== Brief ==
Skip the pictures and retype exactly the lines from the one holding "Where should I" through the end of the entries.

== Data in this exercise ==
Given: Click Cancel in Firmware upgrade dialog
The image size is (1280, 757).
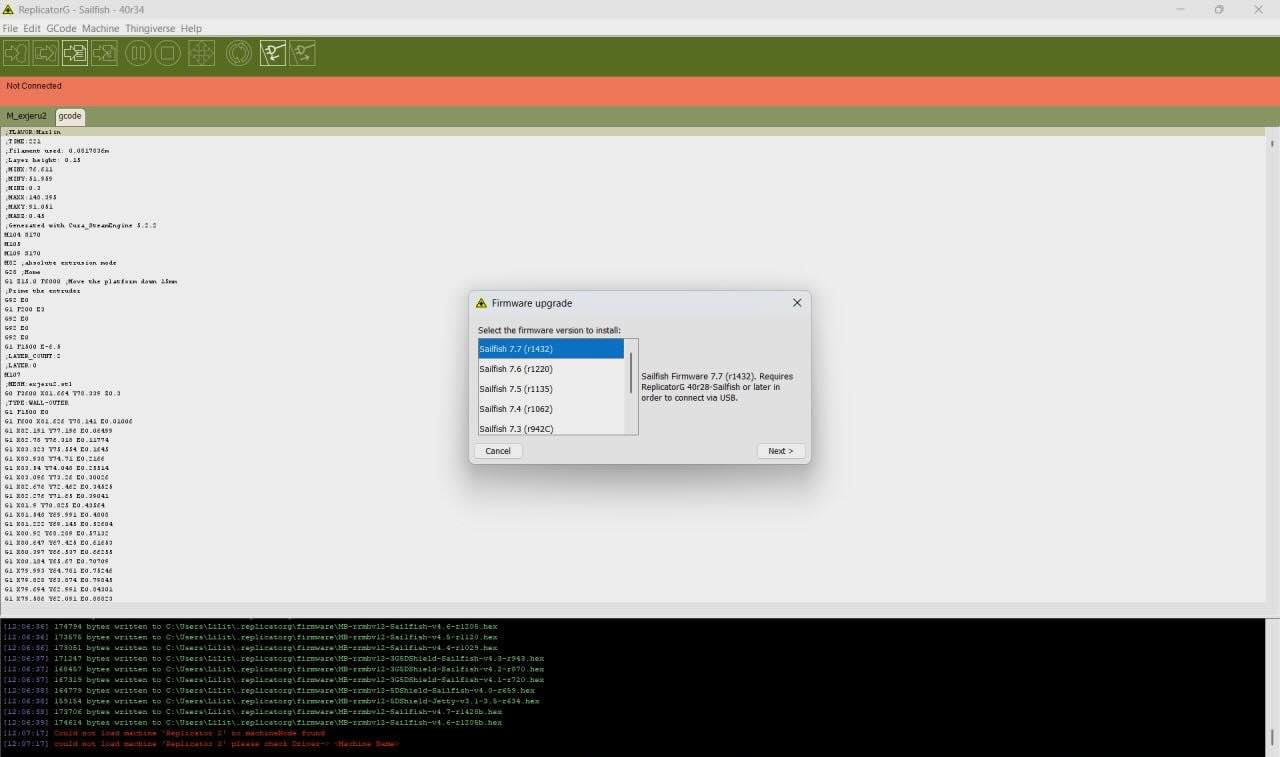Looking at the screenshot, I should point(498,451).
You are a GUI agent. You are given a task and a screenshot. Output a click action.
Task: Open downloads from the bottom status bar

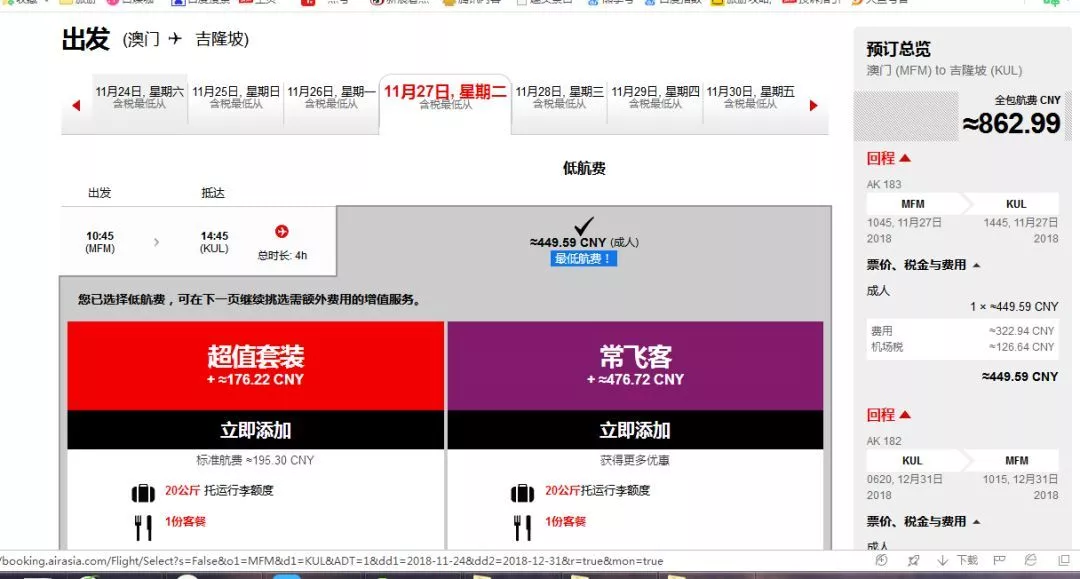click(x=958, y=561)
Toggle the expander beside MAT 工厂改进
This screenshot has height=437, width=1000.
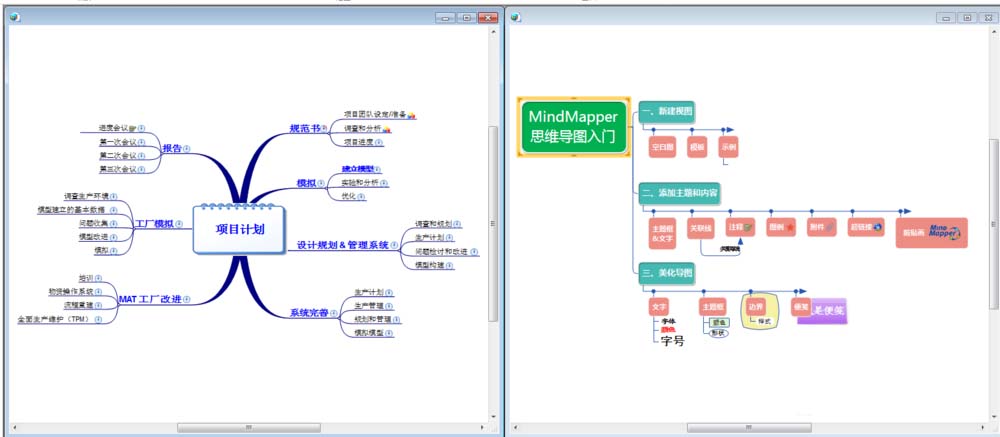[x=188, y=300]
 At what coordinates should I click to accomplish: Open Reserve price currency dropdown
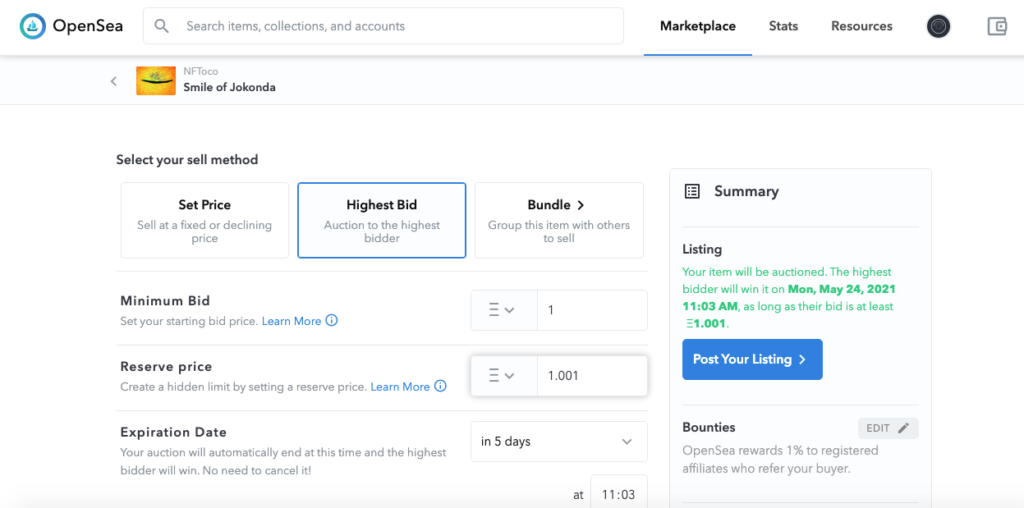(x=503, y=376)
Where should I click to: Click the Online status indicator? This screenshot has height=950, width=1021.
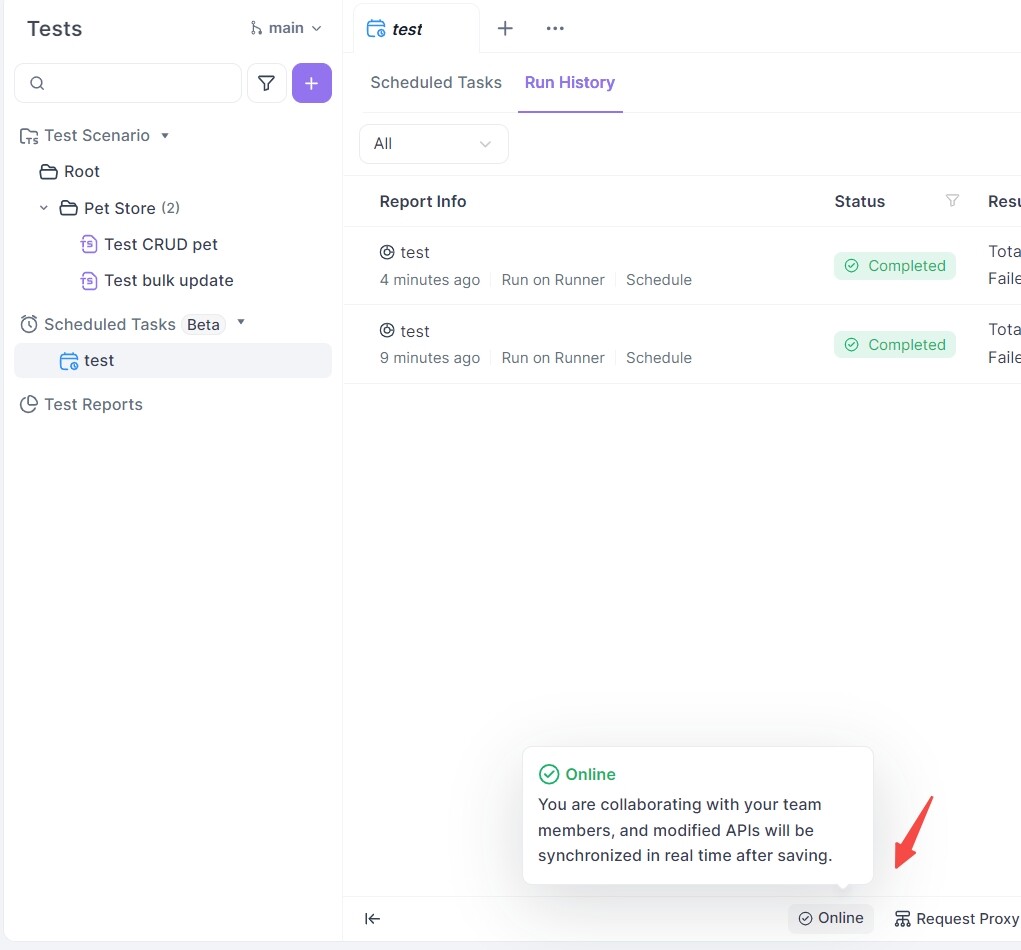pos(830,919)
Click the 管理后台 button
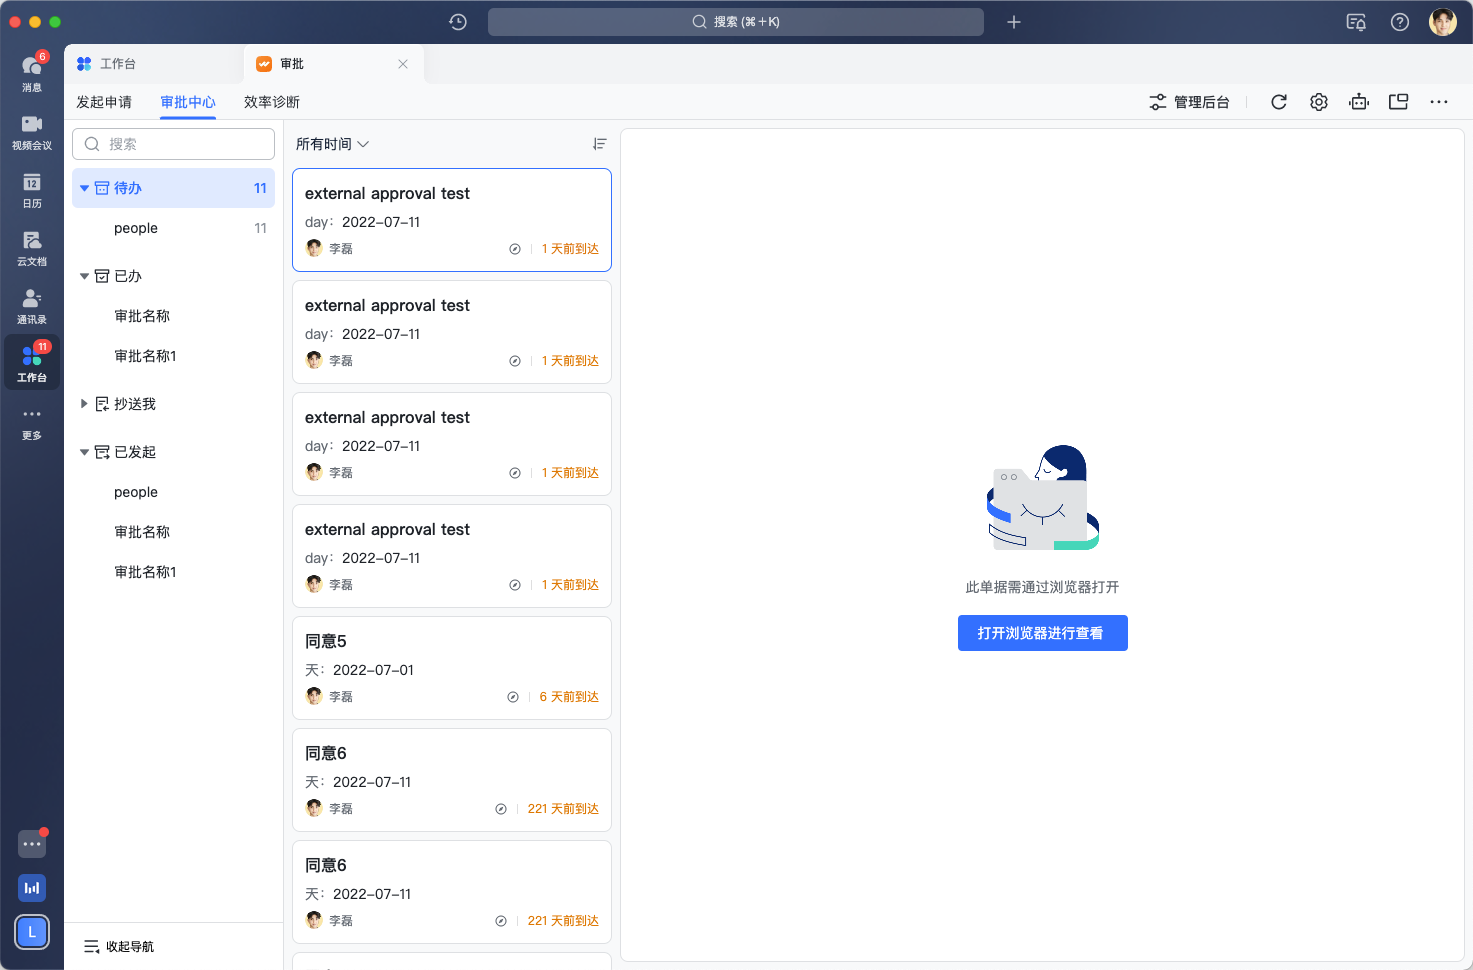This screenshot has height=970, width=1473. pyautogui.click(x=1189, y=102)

== Solution to this exercise ==
Where should I click to: Click the Online status indicator? This screenshot has height=950, width=1021.
pos(830,919)
Click the 管理后台 button
This screenshot has height=970, width=1473. pyautogui.click(x=1189, y=102)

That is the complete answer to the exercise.